The Lymnaeidae is a family of gastropods, commonly called the pond snails. These animals are quite common in European rivers, lakes, and ponds. The large freshwater snails also live in garden ponds and aquaria where they are often introduced involuntarily with water plants, but also many people like to have them and so put them into their ponds on purpose. The snails are famous for their shells which often have a beautiful color and showy patterns
However, not all pond snails have such a lovely shell. In the case of some species from North America and Mexico, this is not only true for the shell: the entire snail is colored in an ugly shade of yellow-brown to brown and has a rather disgusting pattern on its skin.
The snail is much larger than the common species from Europe. It easily reaches 4 centimeters in diameter and can weigh as much as 35 grams! Thus, it is one of the largest snails that occur in the wild and certainly belongs to the biggest gastropods in the world. Only the Giant African Snail (Achatina fulica) can rival it in size. This snail inhabits large parts of Latin America, from Mexico to Argentina.
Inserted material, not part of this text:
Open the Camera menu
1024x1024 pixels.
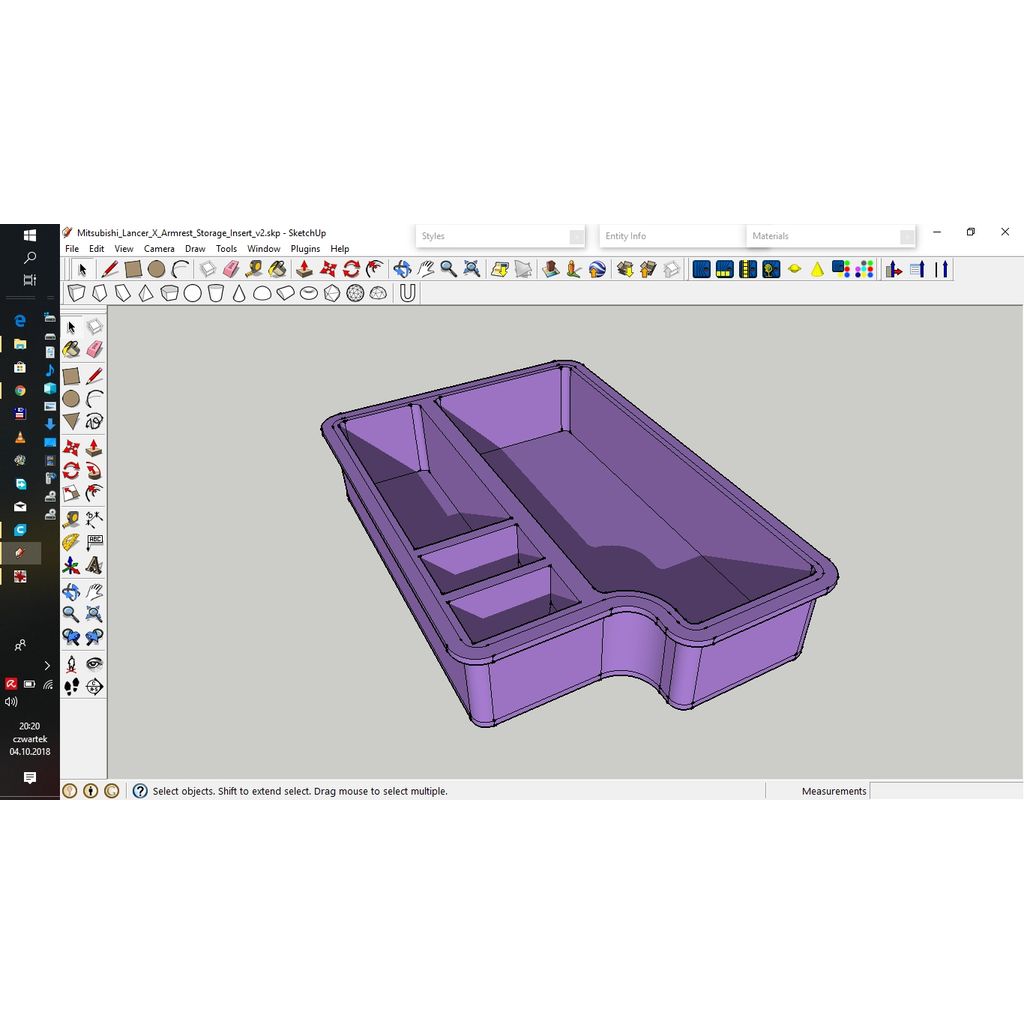coord(159,249)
Interesting is that its shell, though bigger than the one of most pond snails, is less colorful. Often they are golden brown with a golden sheen. Yet there are some populations in which the shell is orange to dark red. The most spectacular individuals come from Honduras and Mexico where it has an intense color with strong reflections. Except for its size, there is nothing really spectacular about this snail.
It has clearly recognizable anatomy and behavior. The shell is conoidal (pointed at both ends) and it bears relatively small but sharp protrusions all over the surface. These projections may be white or orange and give the shell a rather rough look that helps camouflage it among the rocks. The shell has a thick layer of nacre and often bears light or darker lines on the spiral side as well as various patterns. Some shells are so heavily patterned that it is difficult to see their original color.
The snail's flesh is dark brown with longitudinal blackish stripes and small yellow dots; this makes it appear even more disgusting. The mantle covers almost the entire shell and is orange to dark red in color. Its tentacles are relatively short but very visible because of their white or yellowish color. The species feeds on vegetation found in shallow water, including different types of algae, aquatic grasses, and dead leaves from the margins of rivers and ponds.